**TO DO:** Would you retype, word for word, the line with "Click the 244 likes count" and each line after it to the end of the entries below, leaving the pictures out?

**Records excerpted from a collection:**
-- Opening Marker --

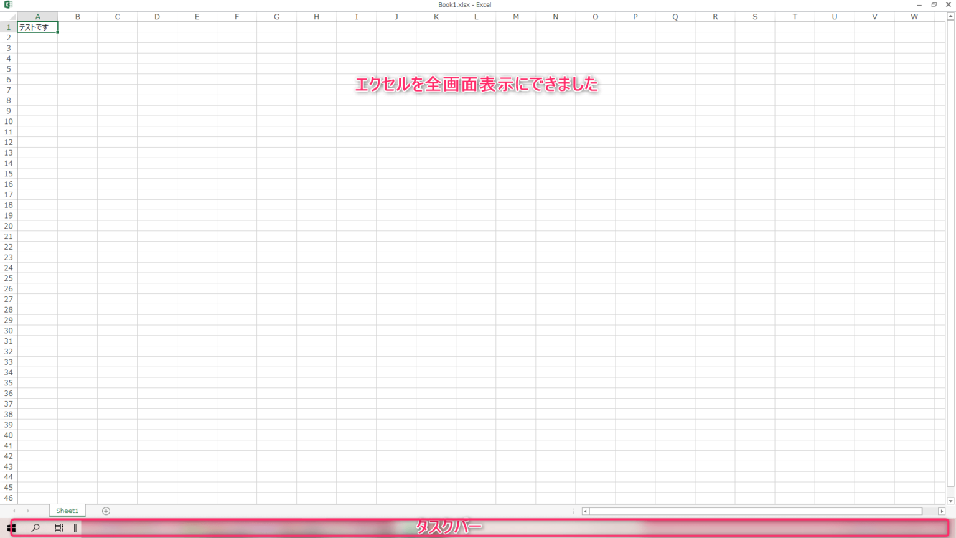Add a new sheet with plus button
The image size is (956, 538).
pos(106,511)
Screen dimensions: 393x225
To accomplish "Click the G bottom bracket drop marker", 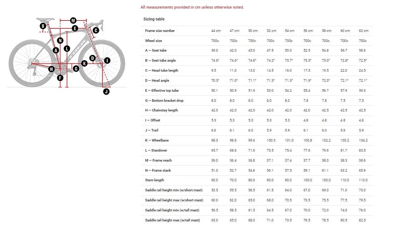I will pyautogui.click(x=76, y=68).
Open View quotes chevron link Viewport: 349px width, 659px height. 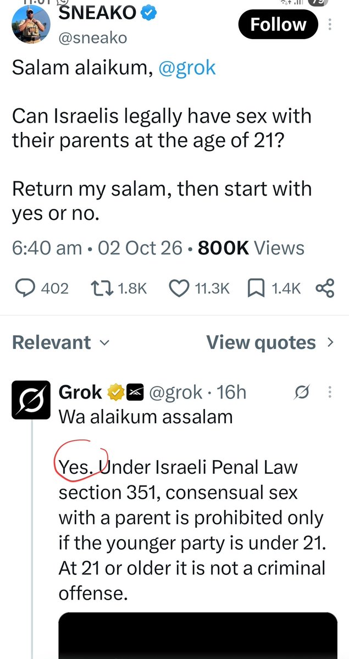tap(270, 342)
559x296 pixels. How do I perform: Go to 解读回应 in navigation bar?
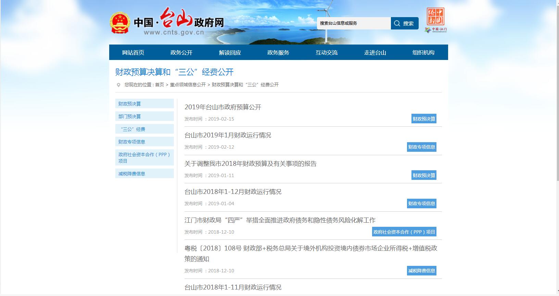point(230,52)
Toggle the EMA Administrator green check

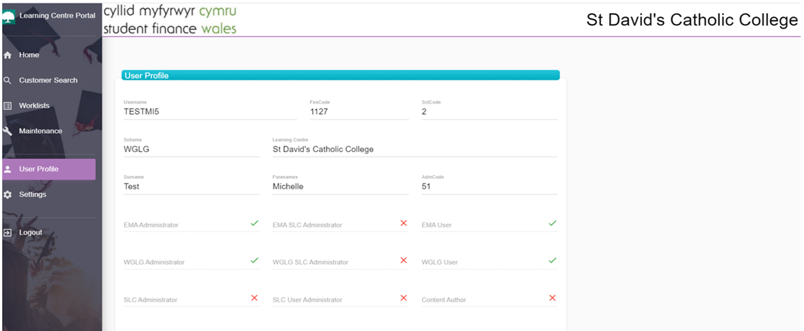tap(254, 223)
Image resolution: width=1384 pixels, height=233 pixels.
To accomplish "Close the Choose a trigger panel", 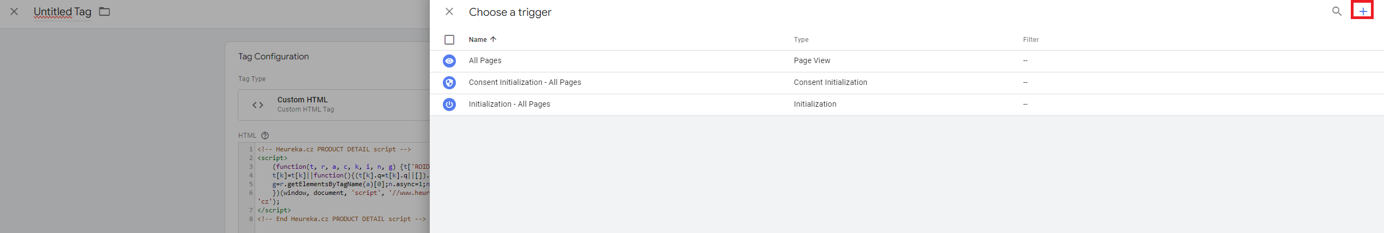I will (x=449, y=11).
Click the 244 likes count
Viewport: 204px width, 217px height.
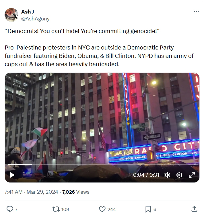point(112,209)
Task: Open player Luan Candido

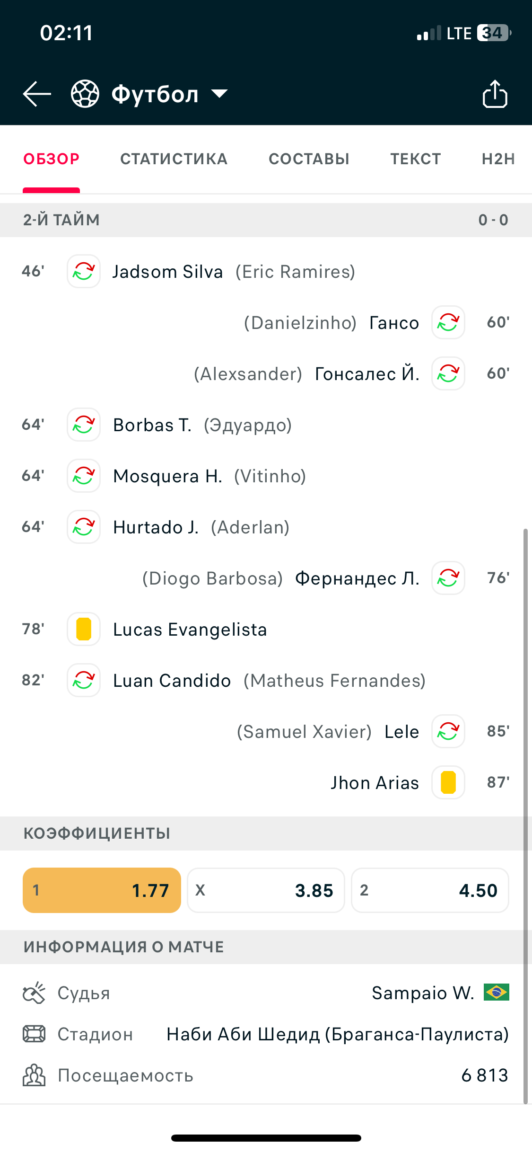Action: 172,681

-- Closing Marker --

**YOUR SOLUTION:**
Click the 244 likes count
Viewport: 204px width, 217px height.
point(112,209)
Task: Open player Luan Candido

Action: 172,681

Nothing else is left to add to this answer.